By luck, our Chanticleer day was the best of the week, when weather diviners had predicted it among the worst. Sun shone on the greening trees and the proliferation of late Spring blossoms. Chanticleer was more than expected. Chanticleer gardens are a touch whimsical, perhaps reflecting the sense of humor of the original owner, Adolph Rosengarten, Sr., and his wife Christine. He named the home after the estate “Chanticlere” in Thackeray’s 1855 novel The Newcomes. The fictional Chanticlere was “mortgaged up to the very castle windows” but “still the show of the county.”
The footbridge across the creek was designed to look like a fallen and hollow tree trunk. Upon the decaying sides of ersatz trunk, were small succulent gardens designed to look like moss. Intimate areas in sun or shade to sit and simply be in the garden invited relaxation. Should I ever live nearby, I’d arrive every decent day, book in hand, and find a spot to be swaddled by nature.
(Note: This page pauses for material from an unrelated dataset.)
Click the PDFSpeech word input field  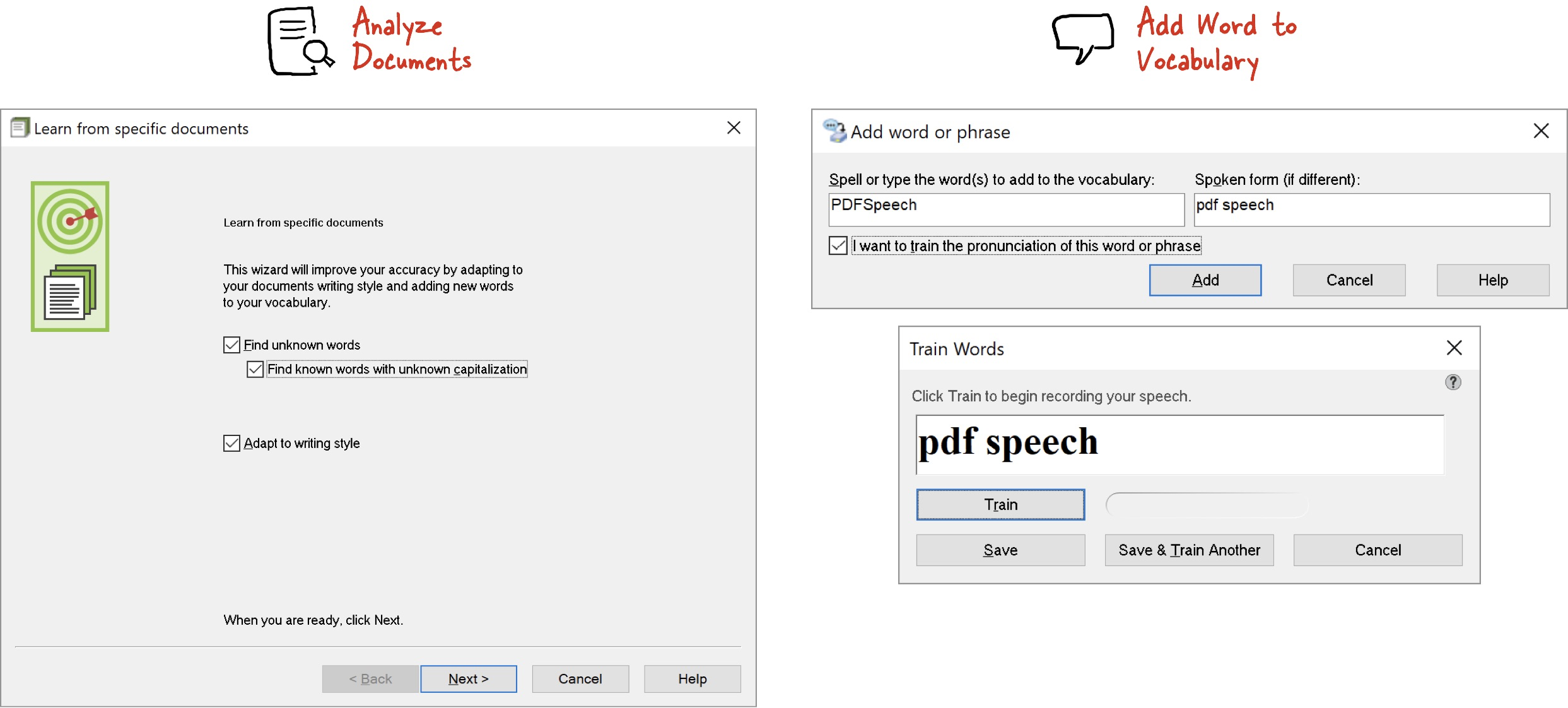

Flowers are grand and joyful throughout. Some gardens are bold swaths of color and others are the pop-up surprise of a single flower that you’ve never seen before. Seen a Jack-in-the-Pulpit before? You haven’t seen this one. Seen a Lady Slipper? Not this one. We’ve all seen tulips, but a green and white one? In many ways, I preferred the intimacy of Chanticleer to the grandeur of Longwood. Chanticleer helps heal our year of alone.